• TEXT BLOCK
⟨

BOOMING: The world population is expected to reach 8.5 billion by 2030

The population is increasing, meaning more mouths to feed, and it is unlikely that this will stabilise by the end of the century. Recent estimates suggest that the population will rise to 9.7 billion by 2050.1 At the same time, diets are changing as incomes grow through economic development, which can have positive impacts in helping to lift people out of poverty and improving nutritional outcomes. However, richer people tend to both eat more food2 and more meat and dairy (Figures 1 and 2), which are resource intensive to produce and can have a higher environmental impact than other food types.3

Figure 1

If diets continue as they are, it is estimated that we will need to produce more food in the next 50 years than we have ever produced in human history,4 (Figure 3) with the Food and Agriculture Organization of the United Nations (UN FAO) projecting that 60 per cent more food will be required by 2050.5

However, there are two major externalities not captured by the market that must be acknowledged – the impact on health and the impact on the environment. In terms of health, around one in three people globally suffer from some form of malnutrition – whether hunger, micronutrient-deficiency, overweight or obesity. Recent data suggests that there are now more people in the world who are overweight and obese than underweight, with the two combined accounting for more than half of the world population – a new normal.6 The trends in the data suggest that is likely to continue over time.

⟩

Stored items
⟨

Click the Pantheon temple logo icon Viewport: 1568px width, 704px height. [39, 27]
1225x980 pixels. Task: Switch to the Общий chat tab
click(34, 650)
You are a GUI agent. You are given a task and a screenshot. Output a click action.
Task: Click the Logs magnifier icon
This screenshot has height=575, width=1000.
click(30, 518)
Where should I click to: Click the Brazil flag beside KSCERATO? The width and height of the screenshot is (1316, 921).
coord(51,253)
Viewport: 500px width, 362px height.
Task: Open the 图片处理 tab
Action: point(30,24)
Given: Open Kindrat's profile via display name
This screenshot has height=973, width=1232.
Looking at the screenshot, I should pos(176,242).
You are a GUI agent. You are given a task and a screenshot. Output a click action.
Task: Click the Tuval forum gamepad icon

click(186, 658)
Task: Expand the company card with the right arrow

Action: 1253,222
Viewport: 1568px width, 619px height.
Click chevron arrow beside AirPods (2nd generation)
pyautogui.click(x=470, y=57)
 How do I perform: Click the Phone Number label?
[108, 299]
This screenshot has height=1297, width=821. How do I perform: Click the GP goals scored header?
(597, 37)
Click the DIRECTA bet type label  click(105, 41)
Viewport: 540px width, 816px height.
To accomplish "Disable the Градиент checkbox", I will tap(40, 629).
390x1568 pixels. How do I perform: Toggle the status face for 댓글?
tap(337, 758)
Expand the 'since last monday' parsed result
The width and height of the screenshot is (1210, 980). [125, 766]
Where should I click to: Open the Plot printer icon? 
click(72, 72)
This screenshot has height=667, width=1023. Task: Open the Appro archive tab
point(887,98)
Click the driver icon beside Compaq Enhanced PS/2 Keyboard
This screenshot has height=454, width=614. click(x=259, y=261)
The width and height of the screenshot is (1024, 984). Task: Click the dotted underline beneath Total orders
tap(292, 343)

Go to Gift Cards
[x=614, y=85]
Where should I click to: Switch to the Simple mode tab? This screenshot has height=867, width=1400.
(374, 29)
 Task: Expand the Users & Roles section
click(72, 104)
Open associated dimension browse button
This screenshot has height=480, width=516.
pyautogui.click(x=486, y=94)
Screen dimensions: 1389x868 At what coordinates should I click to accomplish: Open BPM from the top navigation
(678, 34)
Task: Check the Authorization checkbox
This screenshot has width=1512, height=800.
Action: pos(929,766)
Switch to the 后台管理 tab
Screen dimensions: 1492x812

⟩

• JOBS
a: In the passage on population and food, how much more food does the UN FAO project will be required by 2050?
b: Extend the passage on population and food past its final sentence.
None of the rows are needed here.

• ANSWERS IN ORDER
a: 60 per cent more food.

b:
Figure 2

In terms of the environment, resources for agriculture are becoming scarce. If diets continue as they are, by 2050 we will need 120 per cent more water and 42 per cent more cropland, we will have lost 14 per cent of forests, and be generating 77 per cent more greenhouse gases. However, agriculture already uses 70 per cent of all fresh water and there is, by good approximation, no new land for agriculture.7 In fact, land area for agriculture is more likely to shrink due to urbanisation and rising sea levels, but also because we will need land for negative emissions technologies such as bioenergy, carbon capture and storage to meet the Paris Agreement target of a 1.5°C temperature rise. This agreement also requires net global emissions to reach zero by 2040-2060.8

Figure 3

This implies sustainable intensification of agriculture on existing land – producing as much as we can in the most sustainable way. However, even if we are able to close yield gaps we still need 56 per cent more water, 5 per cent more land, the loss of 8 per cent more forest and 42 per cent more greenhouse gas emissions. Clearing rainforest or natural landscapes is not desirable because it leads to biodiversity loss and more emissions. It is therefore clear that sustainable intensification on its own will not be sufficient – demand-side measures on consumption and waste will also be required.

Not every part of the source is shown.